◆ **Your task**
Reproduce every row below word for word, leaving out the pictures.

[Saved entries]
★ ★ ★
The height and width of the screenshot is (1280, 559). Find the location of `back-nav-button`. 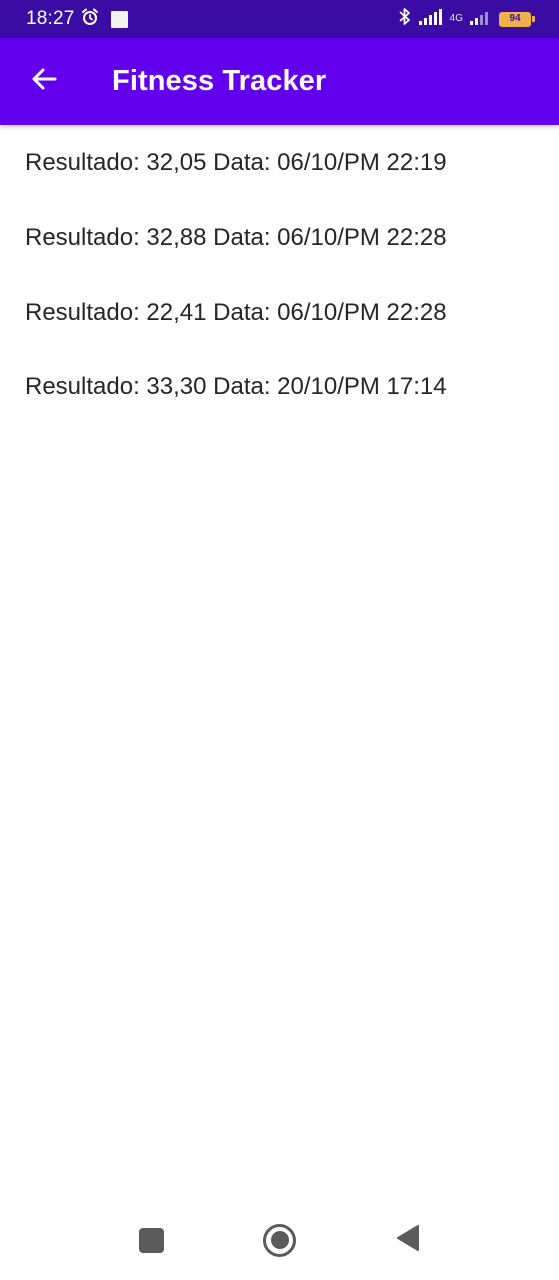

back-nav-button is located at coordinates (408, 1240).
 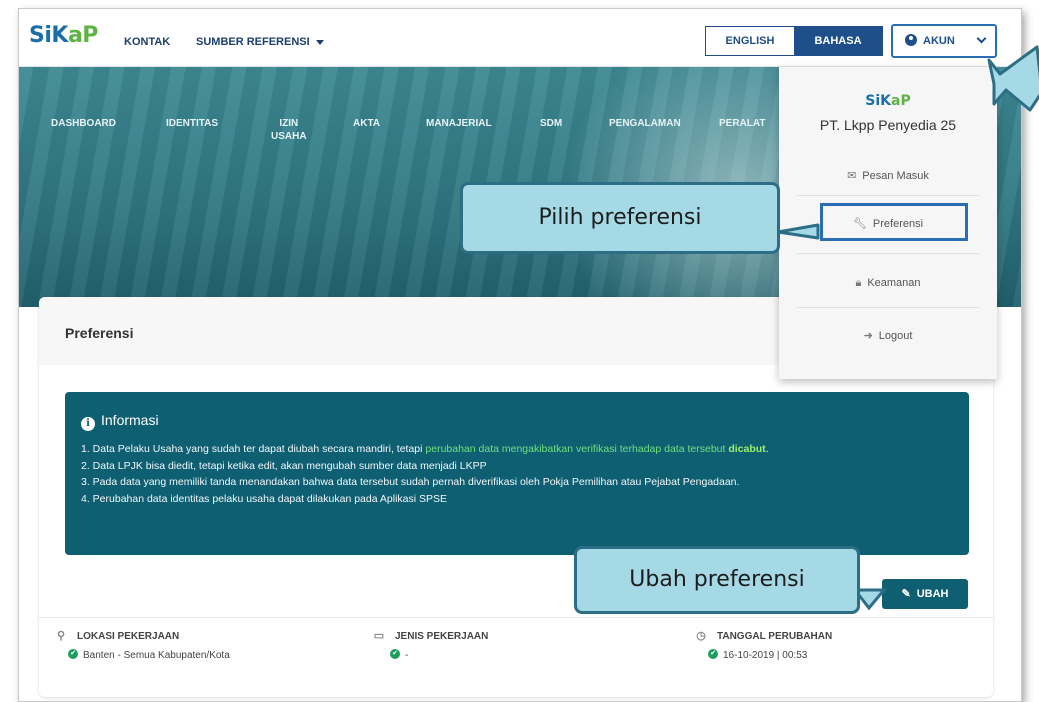 What do you see at coordinates (858, 283) in the screenshot?
I see `lock-icon: 🔒︎` at bounding box center [858, 283].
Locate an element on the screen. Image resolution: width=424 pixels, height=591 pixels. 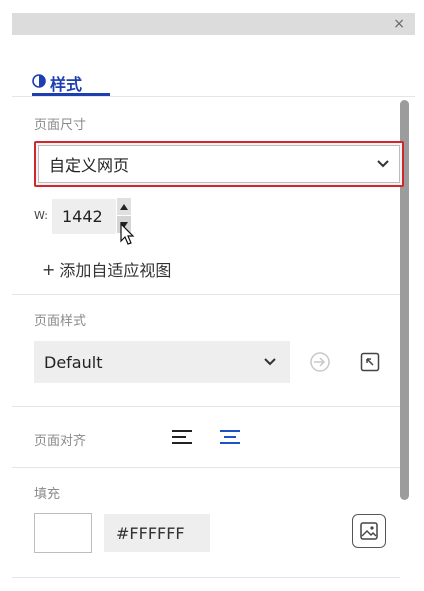
page-style-select: Default is located at coordinates (162, 362).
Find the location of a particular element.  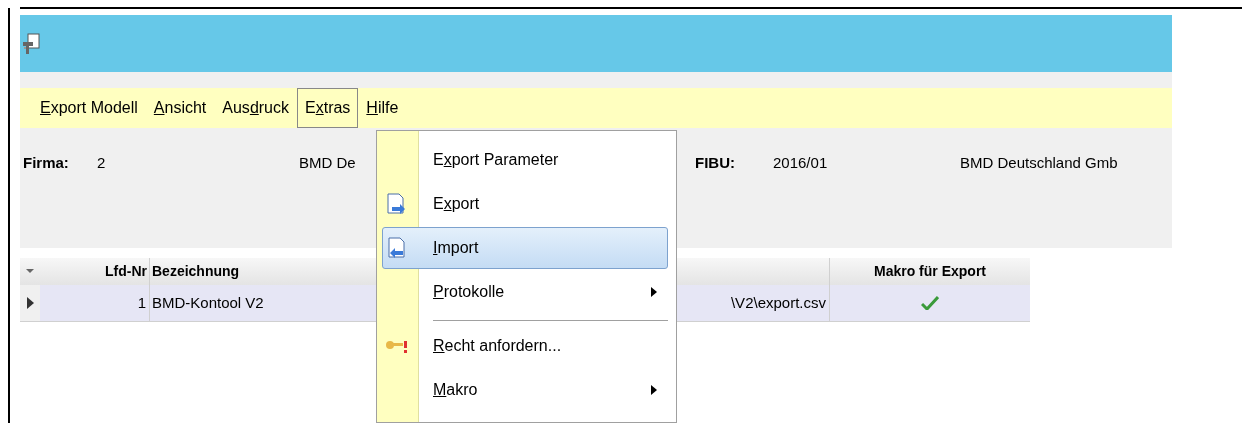

field-value: 2016/01 is located at coordinates (800, 163).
★ ★ ★
◆ **Result below**
The height and width of the screenshot is (1280, 559). Find the location of `back-nav-button`. 

back-nav-button is located at coordinates (408, 1240).
  What do you see at coordinates (858, 283) in the screenshot?
I see `lock-icon: 🔒︎` at bounding box center [858, 283].
Locate an element on the screen. Image resolution: width=424 pixels, height=591 pixels. 
page-style-select: Default is located at coordinates (162, 362).
Find the location of a particular element.  

field-value: 2016/01 is located at coordinates (800, 163).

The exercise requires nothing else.